Although the job was in California, both companies are Delaware corporations. When NuVasive hired Miles, they both agreed that Delaware laws and courts would apply to the Miles’ employment contract. At the time, California law mandated that non-compete agreements in employment contracts were void. NuVasive claimed that Miles breached his non-compete and non-solicitation contracts under Delaware law.
On June 7, 2019, Delaware Chancery Court Vice Chancellor Sam Glasscock ruled that the non-compete portion of Miles’ contract was invalid because California did not recognize non-competes when Miles joined NuVasive. Yesterday, the same judge ruled that the non-solicitation of business portion of the contract was also invalid under California law.

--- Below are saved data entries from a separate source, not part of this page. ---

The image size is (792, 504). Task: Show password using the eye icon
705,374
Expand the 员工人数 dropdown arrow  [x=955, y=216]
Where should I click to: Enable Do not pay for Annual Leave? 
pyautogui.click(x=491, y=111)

The court then granted summary judgment in Miles’ and Aphatec’s favor, ending all of NuVasive’s non-competition and non-solicitation claims.

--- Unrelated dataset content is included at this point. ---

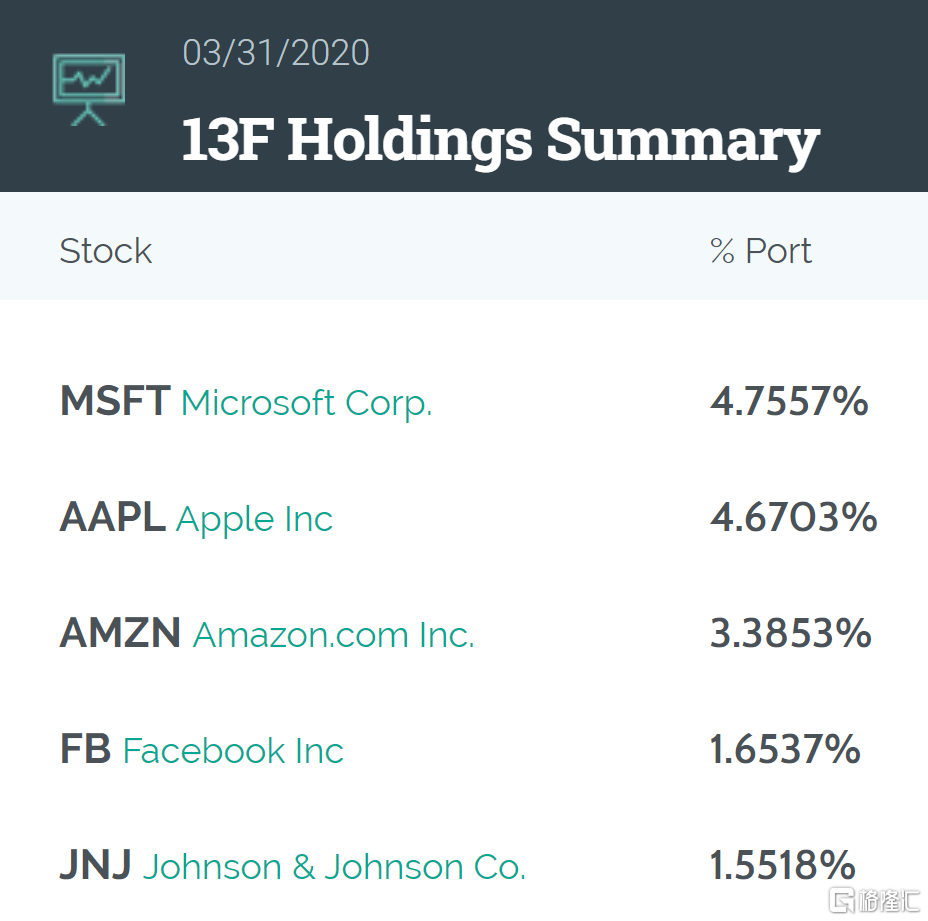928x921 pixels.
Task: Click the % Port column header
Action: pos(760,251)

“We are pleased with the Delaware Court’s judgment and reasoning,” said Craig Hunsaker, Alphatec’s EVP and general counsel in a news release. “It confirms what we’ve known and said all along: NuVasive’s non-compete agreement was illegal from the start, Pat was free to resign and join ATEC, and he violated no law or enforceable contract in doing so. We believe NuVasive’s 2017 lawsuit and purposefully broad, public pronouncement of its specious claims against Pat were part of a calculated scheme aimed at punishing him for leaving NuVasive, tarnishing his reputation, dissuading others from leaving NuVasive and preemptively harming an emerging competitor, rather than at protecting any legitimate legal interest. This judgment represents a significant step toward setting the record straight and eliminates the vast majority of NuVasive’s case. We look forward to addressing the few remaining claims, and are extremely confident that in the end, Pat and ATEC will prevail in full.”
As a result of the judgment, and the termination of all causes of action related to the non-compete and non-solicitation provisions, NuVasive’s basis for recovering compensation paid to Miles under his NuVasive employment agreement also is eliminated, as is any claim for damages NuVasive alleges to have suffered due to Miles’ and Alphatec’s lawful competitive activities, according to Alphatec.
“I appreciate the court’s validation of my right to leave NuVasive to lead the new ATEC,” Miles said. “It echoes what I told NuVasive when I resigned, in an attempt to dissuade prior leadership from engaging in wasteful litigation. Having said that, the success of this company will be neither defined nor derailed by lawsuits. Our sole focus is on making spine surgery better, to the benefit of patients in the operating room. I couldn’t be more confident in the team we have assembled. We are in the midst of 12 new product releases in 2019, including the highly anticipated launch of our revolutionary Alpha Informatix platform. ATEC is positioned to be the standard-bearer in spine; we remain single-mindedly committed to that vision. We will not be distracted by legal antics as we continue to unleash this Organic Innovation Machine™.”
NuVasive said that it does not comment on pending litigation.